Em outras palavras, trata-se de um processo de aquisição de habilidades cognitivas básicas responsáveis por contribuir para o desenvolvimento socioeconômico da capacidade de conscientização social e da reflexão crítica como base de mudança pessoal e social. A alfabetização é peça fundamental para inserção da criança no contexto da aprendizagem. O processo pode ser dividido em quatro pilares essenciais: a aquisição de vocabulário; a compreensão; o conhecimento das letras do alfabeto; e a consciência fonológica.
Nesse sentido, de maneira bastante simples, é possível dizer que os primeiros estímulos a alfabetização ocorrem na interação entre pais e filhos. Por meio de diálogos do dia-a-dia, da contação de histórias e do relacionamento com os pares a criança domina a linguagem e aprende a nomear os objetos para se comunicar.
Em meio ao caos do isolamento social, as famílias se tornaram parte integrante do processo de aprendizagem. Pela primeira vez, os responsáveis puderam ver que a educação não acontece apenas dentro de uma sala de aula, mas ela passa pelas vivências da criança. Desse modo, a parceria entre família e escola é capaz de manter a continuidade das atividades pedagógicas, mesmo em momentos de crise.
Como realizar a alfabetização remotamente?
As crianças estão constantemente aprendendo e, evidentemente, o processo evolutivo dos pequenos não pararia com o isolamento social. Porém, quando a escola foi, literalmente, para dentro de casa, muitas famílias se sentiram responsáveis por assumir o papel de educador. Em seus esforços para garantir que as aulas a distância cheguem até os alunos, a gestão escolar deve reforçar o trabalho do professor.
Embora esteja do outro lado da tela, o corpo docente continua cumprindo seu papel como agente educar. Dessa forma, cabe aos pais e responsáveis acompanhar o aluno em sua jornada e garantir que ele tenha os recursos necessários para desempenhar os trabalhos pedagógicos propostos.

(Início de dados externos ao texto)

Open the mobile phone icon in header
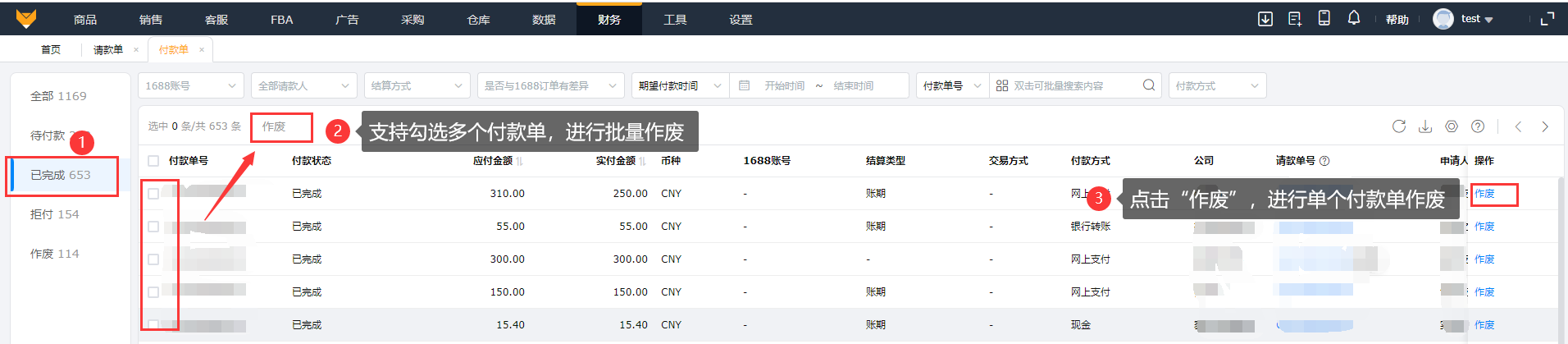 point(1324,18)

De acordo com Érica Mantovani, psicopedagoga e coordenadora pedagógica do do colégio Mater Dei, a alfabetização a distância é possível “quando você imagina que essa telinha é uma sala de aula. Os recursos tecnológicos que ela nos dá torna a sala de aula ainda mais atrativa para as crianças”. Ela conta que a equipe pedagógica do colégio estava bastante preocupada com o processo de alfabetização sendo realizado remotamente. Porém, o envolvimento das famílias, das crianças e dos professores fez com que o processo funcionasse.
“Nós fizemos todo o processo fonético e fonoaudiológico dos trabalhos de alfabetização fônica de modo online. Usamos algumas estratégias semelhantes com o da escola (presencial) e os resultados foram muito mais rápidos”, conta Mantovani. Ainda segundo a psicopedagoga, a escola redescobriu o papel da família no processo de aprendizagem.

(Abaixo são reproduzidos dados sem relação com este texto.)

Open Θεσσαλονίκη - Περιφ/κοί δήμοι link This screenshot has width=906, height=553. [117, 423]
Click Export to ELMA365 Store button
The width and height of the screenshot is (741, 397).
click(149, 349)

Essa transformação na esfera educacional reforçou que a importância do cuidado, envolvimento e atenção dos agentes, seja dentro ou fora do ambiente escolar. A quarentena permitiu que a família olhasse mais atentamente para a educação de seus filhos e fortalecesse o vínculo com a escola.
Desafios da educação remota
Mesmo que a aprendizagem tenha encontrado caminhos para continuar, devemos ter consciência de que o ritmo não foi o que esperávamos para o ano letivo 2020. Sem dúvida, a transição do analógico para o digital foi conturbada. Porém, aprendemos que que o ensino remoto não pode ser conduzido da mesma forma que o presencial e conhecemos na prática todas as barreiras para a realização do modelo.
Se a educação não deve parar, a evolução dos seus processos também deve progredir sempre. A escola ocupa um papel fundamental no desenvolvimento dos cidadãos mas também tem responsabilidades a cumprir com as famílias. Cabe a escola também capacitar os pais e responsáveis sobre o seu papel dentro do processo de aprendizagem. O vínculo entre escola, alunos e família deve ser trabalhado e reforçado como um exercício diário.